Mel Gibson drops in from time to time in this predictable throwback thriller from Mark Neveldine.

There is absolutely no need to brush up on geopolitics for Mark Neveldine’s macho thriller “Panama,” which might be a blessing: This over-plotted yet utterly predictable throwback is set in the waning days of Manuel Noriega’s presidency, when sorting out the C.I.A.’s allegiances in Central America was trickier than playing three-card monte. The movie is more interested in resurrecting the spirit of action flicks from the late 1980s, a time when men were brutes, women were pawns or eye candy, and declarative assertions passed for dialogue. “Nothing more rock ‘n’ roll,” Mel Gibson’s Stark whoops here, “than taking out the bad guys for the red, white and blue!”

Gibson is only onscreen for a few scenes, abiding by the current career playbook used by actors of his generation who like an easy paycheck. The heavy lifting (and glowering, and killing) is done by Cole Hauser’s Becker, a dour Marine who, when not gunning people down, spends his time drinking on his wife’s grave. Once enlisted by Gibson’s character to acquire a Soviet helicopter for the Contras, Becker discovers to his grim satisfaction that he and the rebel fighters share a bottomless hunger for revenge — an appetite for destruction, one might say, particularly if that one person were the Contra leader in this movie who, while playing air guitar on a rifle, screams, “Welcome to the jungle!”
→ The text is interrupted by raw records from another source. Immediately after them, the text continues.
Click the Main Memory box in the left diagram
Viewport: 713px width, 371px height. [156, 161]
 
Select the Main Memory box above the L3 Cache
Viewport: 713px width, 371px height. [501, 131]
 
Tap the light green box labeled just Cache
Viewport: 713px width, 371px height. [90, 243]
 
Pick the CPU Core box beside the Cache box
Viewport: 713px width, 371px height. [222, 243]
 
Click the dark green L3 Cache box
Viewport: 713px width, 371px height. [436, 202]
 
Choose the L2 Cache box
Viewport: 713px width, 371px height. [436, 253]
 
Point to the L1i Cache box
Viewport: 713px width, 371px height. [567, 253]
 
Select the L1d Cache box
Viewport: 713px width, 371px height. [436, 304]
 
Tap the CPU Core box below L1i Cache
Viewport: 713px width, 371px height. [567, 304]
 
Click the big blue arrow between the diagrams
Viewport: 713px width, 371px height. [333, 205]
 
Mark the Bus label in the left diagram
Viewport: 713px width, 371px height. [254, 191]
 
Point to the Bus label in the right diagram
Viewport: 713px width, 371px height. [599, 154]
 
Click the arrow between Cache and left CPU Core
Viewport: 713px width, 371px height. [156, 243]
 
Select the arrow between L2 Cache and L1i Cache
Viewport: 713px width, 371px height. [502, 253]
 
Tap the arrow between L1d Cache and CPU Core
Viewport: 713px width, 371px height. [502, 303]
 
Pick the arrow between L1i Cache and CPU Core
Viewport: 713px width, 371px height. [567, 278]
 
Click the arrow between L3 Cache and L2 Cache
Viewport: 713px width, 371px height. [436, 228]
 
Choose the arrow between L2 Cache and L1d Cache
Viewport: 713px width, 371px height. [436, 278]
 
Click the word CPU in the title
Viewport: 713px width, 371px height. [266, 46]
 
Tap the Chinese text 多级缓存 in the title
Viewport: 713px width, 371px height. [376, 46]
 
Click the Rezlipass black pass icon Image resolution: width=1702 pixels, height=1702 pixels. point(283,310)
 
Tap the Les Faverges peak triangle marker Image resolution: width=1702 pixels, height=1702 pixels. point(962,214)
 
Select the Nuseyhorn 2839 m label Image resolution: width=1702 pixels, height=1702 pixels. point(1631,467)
“Panama” should be more fun, given that Neveldine was a writer and director of the giddily moronic “Crank” films, which he made alongside Brian Taylor. (This movie was written by William Barber and Daniel Adams.) But it’s mostly a lot of manic editing and caffeinated camerawork, each trying and failing to juice some excitement out of Hauser’s dull performance. There is a slow-motion shot of a snow leopard, sound-tracked by hair metal. It is delivered without a lick of ironic wit.

Panama
Rated R for brutal fracas and repeated references to rape. Running time: 1 hour 34 minutes. In theaters and available to rent or buy on Google Play, Vudu and other streaming platforms and pay TV operators.